Stored data entries |

********************

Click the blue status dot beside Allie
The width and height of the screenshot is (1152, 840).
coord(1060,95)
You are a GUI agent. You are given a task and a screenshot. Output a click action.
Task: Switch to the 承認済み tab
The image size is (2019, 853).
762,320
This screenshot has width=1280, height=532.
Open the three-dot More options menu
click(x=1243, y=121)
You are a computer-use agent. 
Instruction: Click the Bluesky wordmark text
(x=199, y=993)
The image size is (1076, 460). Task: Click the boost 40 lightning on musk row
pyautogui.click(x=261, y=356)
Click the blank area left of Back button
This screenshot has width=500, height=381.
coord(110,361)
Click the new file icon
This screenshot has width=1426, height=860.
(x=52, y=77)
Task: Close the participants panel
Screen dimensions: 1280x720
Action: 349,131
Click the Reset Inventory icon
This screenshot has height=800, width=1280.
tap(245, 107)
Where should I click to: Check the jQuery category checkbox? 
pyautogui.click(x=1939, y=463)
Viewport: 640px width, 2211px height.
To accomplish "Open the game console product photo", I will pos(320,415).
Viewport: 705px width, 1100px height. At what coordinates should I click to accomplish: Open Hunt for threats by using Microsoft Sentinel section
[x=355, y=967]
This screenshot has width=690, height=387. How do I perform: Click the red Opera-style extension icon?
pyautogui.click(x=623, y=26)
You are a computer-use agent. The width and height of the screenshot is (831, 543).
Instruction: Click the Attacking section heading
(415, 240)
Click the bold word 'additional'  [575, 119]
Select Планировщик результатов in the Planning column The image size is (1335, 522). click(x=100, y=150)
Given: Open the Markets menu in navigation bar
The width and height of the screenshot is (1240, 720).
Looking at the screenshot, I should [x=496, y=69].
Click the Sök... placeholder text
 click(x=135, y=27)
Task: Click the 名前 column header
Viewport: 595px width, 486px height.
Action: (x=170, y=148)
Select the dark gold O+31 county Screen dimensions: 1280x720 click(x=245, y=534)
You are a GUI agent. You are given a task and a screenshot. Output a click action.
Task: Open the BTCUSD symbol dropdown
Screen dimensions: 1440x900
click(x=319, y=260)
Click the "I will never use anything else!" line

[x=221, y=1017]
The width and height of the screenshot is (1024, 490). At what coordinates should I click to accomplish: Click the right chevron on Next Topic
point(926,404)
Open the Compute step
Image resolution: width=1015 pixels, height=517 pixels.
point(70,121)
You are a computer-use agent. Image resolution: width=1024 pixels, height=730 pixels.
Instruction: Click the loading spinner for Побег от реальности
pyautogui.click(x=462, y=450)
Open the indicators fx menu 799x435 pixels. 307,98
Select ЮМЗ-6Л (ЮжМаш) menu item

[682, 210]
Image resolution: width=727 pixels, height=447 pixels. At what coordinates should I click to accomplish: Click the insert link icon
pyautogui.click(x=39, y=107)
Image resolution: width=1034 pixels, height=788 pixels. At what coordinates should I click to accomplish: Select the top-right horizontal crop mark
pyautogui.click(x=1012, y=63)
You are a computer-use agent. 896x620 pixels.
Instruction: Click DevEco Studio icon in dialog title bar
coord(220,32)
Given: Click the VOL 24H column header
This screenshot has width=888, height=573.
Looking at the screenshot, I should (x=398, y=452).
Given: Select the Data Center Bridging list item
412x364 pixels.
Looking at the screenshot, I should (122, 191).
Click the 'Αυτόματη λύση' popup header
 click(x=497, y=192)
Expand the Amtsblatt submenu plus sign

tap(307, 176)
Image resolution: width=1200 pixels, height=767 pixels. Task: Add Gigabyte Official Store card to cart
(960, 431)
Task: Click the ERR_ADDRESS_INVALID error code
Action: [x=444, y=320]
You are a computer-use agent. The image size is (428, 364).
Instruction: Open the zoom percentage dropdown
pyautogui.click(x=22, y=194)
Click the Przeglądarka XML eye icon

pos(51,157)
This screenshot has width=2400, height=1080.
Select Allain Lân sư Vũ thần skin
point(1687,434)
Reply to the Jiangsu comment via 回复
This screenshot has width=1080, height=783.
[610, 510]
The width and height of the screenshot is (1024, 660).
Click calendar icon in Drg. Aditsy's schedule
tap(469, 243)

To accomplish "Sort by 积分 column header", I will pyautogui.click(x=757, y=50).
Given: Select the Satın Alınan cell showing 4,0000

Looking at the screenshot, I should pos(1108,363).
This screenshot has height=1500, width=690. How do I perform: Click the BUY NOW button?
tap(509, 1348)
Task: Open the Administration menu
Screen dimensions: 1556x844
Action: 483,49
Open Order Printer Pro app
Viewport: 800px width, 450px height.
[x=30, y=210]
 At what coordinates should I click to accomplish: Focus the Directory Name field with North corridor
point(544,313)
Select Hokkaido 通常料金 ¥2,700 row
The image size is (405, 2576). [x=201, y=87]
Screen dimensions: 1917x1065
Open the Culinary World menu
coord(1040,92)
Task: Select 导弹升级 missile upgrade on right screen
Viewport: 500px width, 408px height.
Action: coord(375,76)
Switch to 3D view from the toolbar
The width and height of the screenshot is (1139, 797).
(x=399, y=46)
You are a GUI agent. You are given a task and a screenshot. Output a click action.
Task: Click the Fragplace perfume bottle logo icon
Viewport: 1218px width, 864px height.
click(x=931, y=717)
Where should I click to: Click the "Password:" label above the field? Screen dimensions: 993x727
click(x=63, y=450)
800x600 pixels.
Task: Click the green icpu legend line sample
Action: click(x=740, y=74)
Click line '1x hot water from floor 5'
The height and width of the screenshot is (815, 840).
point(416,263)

********************

Task prompt | Provide a verbatim copy of all the entries.

Written reply |
Click the blue status dot beside Allie
The width and height of the screenshot is (1152, 840).
coord(1060,95)
You are a GUI agent. You are given a task and a screenshot. Output a click action.
Task: Switch to the 承認済み tab
The image size is (2019, 853).
762,320
This screenshot has width=1280, height=532.
Open the three-dot More options menu
click(x=1243, y=121)
You are a computer-use agent. 
Instruction: Click the Bluesky wordmark text
(x=199, y=993)
The image size is (1076, 460). Task: Click the boost 40 lightning on musk row
pyautogui.click(x=261, y=356)
Click the blank area left of Back button
This screenshot has width=500, height=381.
coord(110,361)
Click the new file icon
This screenshot has width=1426, height=860.
(x=52, y=77)
Task: Close the participants panel
Screen dimensions: 1280x720
Action: 349,131
Click the Reset Inventory icon
This screenshot has height=800, width=1280.
tap(245, 107)
Where should I click to: Check the jQuery category checkbox? 
pyautogui.click(x=1939, y=463)
Viewport: 640px width, 2211px height.
To accomplish "Open the game console product photo", I will pos(320,415).
Viewport: 705px width, 1100px height. At what coordinates should I click to accomplish: Open Hunt for threats by using Microsoft Sentinel section
[x=355, y=967]
This screenshot has width=690, height=387. How do I perform: Click the red Opera-style extension icon?
pyautogui.click(x=623, y=26)
You are a computer-use agent. The width and height of the screenshot is (831, 543).
Instruction: Click the Attacking section heading
(415, 240)
Click the bold word 'additional'  [575, 119]
Select Планировщик результатов in the Planning column The image size is (1335, 522). click(x=100, y=150)
Given: Open the Markets menu in navigation bar
The width and height of the screenshot is (1240, 720).
Looking at the screenshot, I should [x=496, y=69].
Click the Sök... placeholder text
 click(x=135, y=27)
Task: Click the 名前 column header
Viewport: 595px width, 486px height.
Action: (x=170, y=148)
Select the dark gold O+31 county Screen dimensions: 1280x720 click(x=245, y=534)
You are a GUI agent. You are given a task and a screenshot. Output a click action.
Task: Open the BTCUSD symbol dropdown
Screen dimensions: 1440x900
click(x=319, y=260)
Click the "I will never use anything else!" line

[x=221, y=1017]
The width and height of the screenshot is (1024, 490). At what coordinates should I click to accomplish: Click the right chevron on Next Topic
point(926,404)
Open the Compute step
Image resolution: width=1015 pixels, height=517 pixels.
point(70,121)
You are a computer-use agent. Image resolution: width=1024 pixels, height=730 pixels.
Instruction: Click the loading spinner for Побег от реальности
pyautogui.click(x=462, y=450)
Open the indicators fx menu 799x435 pixels. 307,98
Select ЮМЗ-6Л (ЮжМаш) menu item

[682, 210]
Image resolution: width=727 pixels, height=447 pixels. At what coordinates should I click to accomplish: Click the insert link icon
pyautogui.click(x=39, y=107)
Image resolution: width=1034 pixels, height=788 pixels. At what coordinates should I click to accomplish: Select the top-right horizontal crop mark
pyautogui.click(x=1012, y=63)
You are a computer-use agent. 896x620 pixels.
Instruction: Click DevEco Studio icon in dialog title bar
coord(220,32)
Given: Click the VOL 24H column header
This screenshot has width=888, height=573.
Looking at the screenshot, I should (x=398, y=452).
Given: Select the Data Center Bridging list item
412x364 pixels.
Looking at the screenshot, I should (122, 191).
Click the 'Αυτόματη λύση' popup header
 click(x=497, y=192)
Expand the Amtsblatt submenu plus sign

tap(307, 176)
Image resolution: width=1200 pixels, height=767 pixels. Task: Add Gigabyte Official Store card to cart
(960, 431)
Task: Click the ERR_ADDRESS_INVALID error code
Action: [x=444, y=320]
You are a computer-use agent. The image size is (428, 364).
Instruction: Open the zoom percentage dropdown
pyautogui.click(x=22, y=194)
Click the Przeglądarka XML eye icon

pos(51,157)
This screenshot has width=2400, height=1080.
Select Allain Lân sư Vũ thần skin
point(1687,434)
Reply to the Jiangsu comment via 回复
This screenshot has width=1080, height=783.
[610, 510]
The width and height of the screenshot is (1024, 660).
Click calendar icon in Drg. Aditsy's schedule
tap(469, 243)

To accomplish "Sort by 积分 column header", I will pyautogui.click(x=757, y=50).
Given: Select the Satın Alınan cell showing 4,0000

Looking at the screenshot, I should pos(1108,363).
This screenshot has height=1500, width=690. How do I perform: Click the BUY NOW button?
tap(509, 1348)
Task: Open the Administration menu
Screen dimensions: 1556x844
Action: 483,49
Open Order Printer Pro app
Viewport: 800px width, 450px height.
[x=30, y=210]
 At what coordinates should I click to accomplish: Focus the Directory Name field with North corridor
point(544,313)
Select Hokkaido 通常料金 ¥2,700 row
The image size is (405, 2576). [x=201, y=87]
Screen dimensions: 1917x1065
Open the Culinary World menu
coord(1040,92)
Task: Select 导弹升级 missile upgrade on right screen
Viewport: 500px width, 408px height.
Action: coord(375,76)
Switch to 3D view from the toolbar
The width and height of the screenshot is (1139, 797).
(x=399, y=46)
You are a GUI agent. You are given a task and a screenshot. Output a click action.
Task: Click the Fragplace perfume bottle logo icon
Viewport: 1218px width, 864px height.
click(x=931, y=717)
Where should I click to: Click the "Password:" label above the field? Screen dimensions: 993x727
click(x=63, y=450)
800x600 pixels.
Task: Click the green icpu legend line sample
Action: click(x=740, y=74)
Click line '1x hot water from floor 5'
The height and width of the screenshot is (815, 840).
point(416,263)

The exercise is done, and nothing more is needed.